Data provided>
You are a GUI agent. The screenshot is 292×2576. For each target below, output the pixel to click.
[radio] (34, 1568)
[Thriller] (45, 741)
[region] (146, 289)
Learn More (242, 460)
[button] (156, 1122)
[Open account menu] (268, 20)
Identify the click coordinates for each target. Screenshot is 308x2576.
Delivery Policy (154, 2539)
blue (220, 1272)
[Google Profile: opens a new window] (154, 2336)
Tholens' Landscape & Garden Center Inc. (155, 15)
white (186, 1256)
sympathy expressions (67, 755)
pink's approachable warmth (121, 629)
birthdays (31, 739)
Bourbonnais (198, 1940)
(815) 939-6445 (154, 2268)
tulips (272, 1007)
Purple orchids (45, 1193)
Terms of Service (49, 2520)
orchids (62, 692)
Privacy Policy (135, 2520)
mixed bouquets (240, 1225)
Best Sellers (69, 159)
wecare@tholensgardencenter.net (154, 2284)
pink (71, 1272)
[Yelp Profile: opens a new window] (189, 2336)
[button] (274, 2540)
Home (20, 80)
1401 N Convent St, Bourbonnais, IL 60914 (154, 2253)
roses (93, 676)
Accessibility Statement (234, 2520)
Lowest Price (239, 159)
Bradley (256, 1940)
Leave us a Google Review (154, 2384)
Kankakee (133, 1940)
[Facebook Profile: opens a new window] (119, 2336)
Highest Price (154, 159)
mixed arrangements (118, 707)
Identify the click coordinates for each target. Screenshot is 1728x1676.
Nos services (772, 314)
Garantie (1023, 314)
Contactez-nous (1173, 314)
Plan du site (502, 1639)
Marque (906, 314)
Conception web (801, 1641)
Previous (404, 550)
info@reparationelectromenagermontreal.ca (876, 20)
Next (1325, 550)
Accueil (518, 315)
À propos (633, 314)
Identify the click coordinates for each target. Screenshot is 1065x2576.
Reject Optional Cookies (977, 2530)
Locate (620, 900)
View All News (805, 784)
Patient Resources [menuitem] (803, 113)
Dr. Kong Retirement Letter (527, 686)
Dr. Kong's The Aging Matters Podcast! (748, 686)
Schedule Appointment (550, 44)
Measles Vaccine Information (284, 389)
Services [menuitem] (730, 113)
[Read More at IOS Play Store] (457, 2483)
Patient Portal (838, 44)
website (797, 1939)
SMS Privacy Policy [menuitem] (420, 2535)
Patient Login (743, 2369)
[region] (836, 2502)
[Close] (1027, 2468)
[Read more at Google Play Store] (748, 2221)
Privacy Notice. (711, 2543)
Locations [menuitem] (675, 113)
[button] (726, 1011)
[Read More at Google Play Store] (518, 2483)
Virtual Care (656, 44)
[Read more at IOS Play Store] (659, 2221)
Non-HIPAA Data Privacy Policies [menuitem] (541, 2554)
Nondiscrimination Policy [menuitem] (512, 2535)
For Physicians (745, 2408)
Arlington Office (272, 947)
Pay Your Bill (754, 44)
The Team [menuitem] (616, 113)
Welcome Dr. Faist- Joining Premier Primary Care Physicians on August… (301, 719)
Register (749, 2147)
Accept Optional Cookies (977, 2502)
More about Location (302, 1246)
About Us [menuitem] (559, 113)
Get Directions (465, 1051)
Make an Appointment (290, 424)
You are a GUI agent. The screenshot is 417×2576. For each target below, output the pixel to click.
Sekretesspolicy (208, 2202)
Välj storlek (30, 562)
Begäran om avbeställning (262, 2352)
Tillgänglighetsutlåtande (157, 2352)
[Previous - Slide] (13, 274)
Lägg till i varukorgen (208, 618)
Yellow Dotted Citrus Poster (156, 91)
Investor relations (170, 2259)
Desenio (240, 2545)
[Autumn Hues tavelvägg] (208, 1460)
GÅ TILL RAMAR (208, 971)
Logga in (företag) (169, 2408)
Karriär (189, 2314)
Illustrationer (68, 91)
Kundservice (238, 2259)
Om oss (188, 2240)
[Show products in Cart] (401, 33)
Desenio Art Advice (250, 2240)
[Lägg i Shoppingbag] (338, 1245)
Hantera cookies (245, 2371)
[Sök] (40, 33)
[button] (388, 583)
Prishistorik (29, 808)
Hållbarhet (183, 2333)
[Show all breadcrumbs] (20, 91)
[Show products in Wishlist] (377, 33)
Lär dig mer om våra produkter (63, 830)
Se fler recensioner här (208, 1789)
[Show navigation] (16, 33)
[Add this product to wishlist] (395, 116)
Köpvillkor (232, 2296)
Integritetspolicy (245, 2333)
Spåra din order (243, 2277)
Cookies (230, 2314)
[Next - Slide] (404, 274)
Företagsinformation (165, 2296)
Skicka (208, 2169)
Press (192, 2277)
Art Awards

Work to complete> Output the lines of the records above exactly as they appear, from the line containing "Register (749, 2147)" through the line containing "You are a GUI agent. The screenshot is 417×2576.".

Your solution>
Register (749, 2147)
Accept Optional Cookies (977, 2502)
More about Location (302, 1246)
About Us [menuitem] (559, 113)
Get Directions (465, 1051)
Make an Appointment (290, 424)
You are a GUI agent. The screenshot is 417×2576. For each target below, output the pixel to click.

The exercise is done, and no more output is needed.